Niagara County is in the U.S. state of New York. As of the 2020 census, the population was 212,666.  The county seat is Lockport. The county name is from the Iroquois word Onguiaahra; meaning the strait or thunder of waters.

Niagara County is part of the Buffalo–Niagara Falls metropolitan area, and across the Canada–US border is the province of Ontario.

It is the location of Niagara Falls and Fort Niagara, and has many parks and lake shore recreation communities. In the summer of 2008, Niagara County celebrated its 200th birthday with the first settlement of the county,  of Niagara Falls.

History
When counties were established in the New York colony in 1683, the present Niagara County was part of Albany County. Prior to the British, the area was part of New Netherland.

Albany was an enormous county, including the northern part of New York State as well as all of the present State of Vermont and, in theory, extending westward to the Pacific Ocean. This county was reduced in size on July 3, 1766, by the creation of Cumberland County, and further on March 16, 1770, by the creation of Gloucester County, both containing territory now in Vermont.
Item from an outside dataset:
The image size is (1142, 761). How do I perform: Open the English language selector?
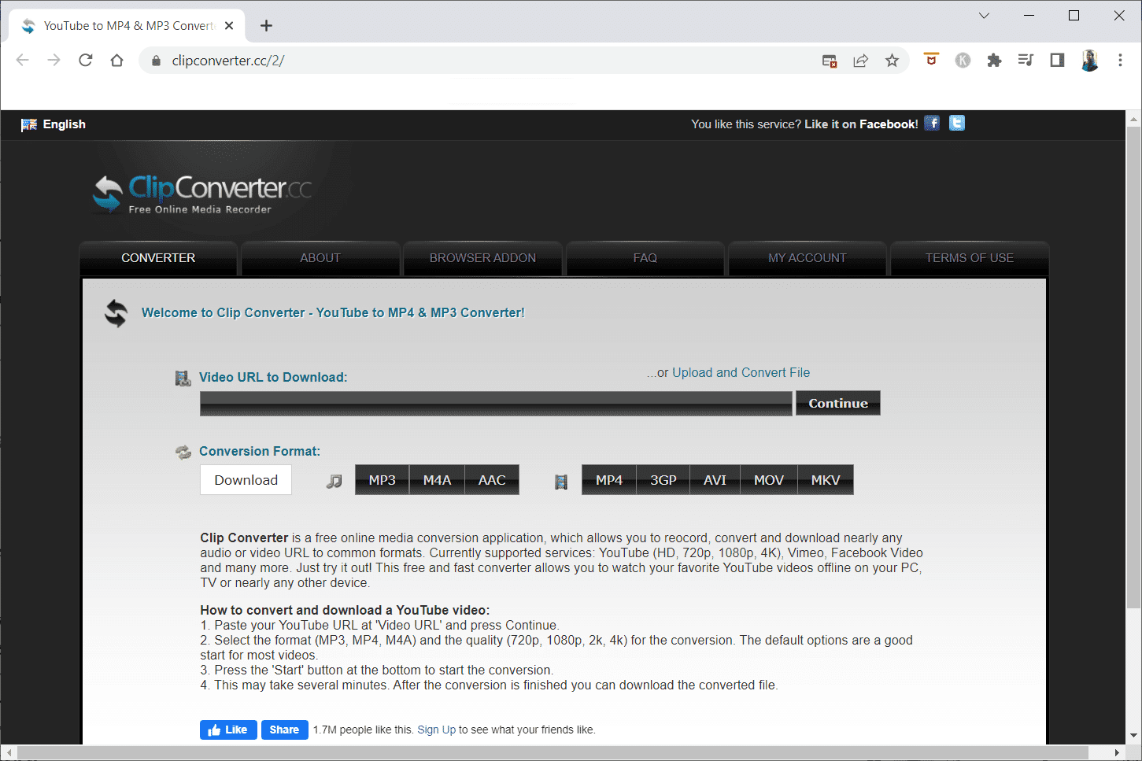54,124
On March 12, 1772, what was left of Albany County was split into three parts, one remaining under the name Albany County. One of the other pieces, Tryon County, contained the western portion (and thus, since no western boundary was specified, theoretically still extended west to the Pacific). The eastern boundary of Tryon County was approximately five miles west of the present city of Schenectady, and the county included the western part of the Adirondack Mountains and the area west of the West Branch of the Delaware River. The area then designated as Tryon County now includes 37 counties of New York State. The county was named for William Tryon, colonial governor of New York.
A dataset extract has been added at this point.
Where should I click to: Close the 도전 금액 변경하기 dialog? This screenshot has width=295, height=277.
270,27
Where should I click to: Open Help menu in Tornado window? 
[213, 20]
In the years prior to 1776, most of the Loyalists in Tryon County fled to Canada including the likes of local judge John Butler and militia commander Sir John Johnson. In 1784, following the peace treaty that ended the American Revolutionary War, the name of Tryon County was changed to honor the general, Richard Montgomery, who had captured several places in Canada and died attempting to capture the city of Quebec, replacing the name of the hated British governor.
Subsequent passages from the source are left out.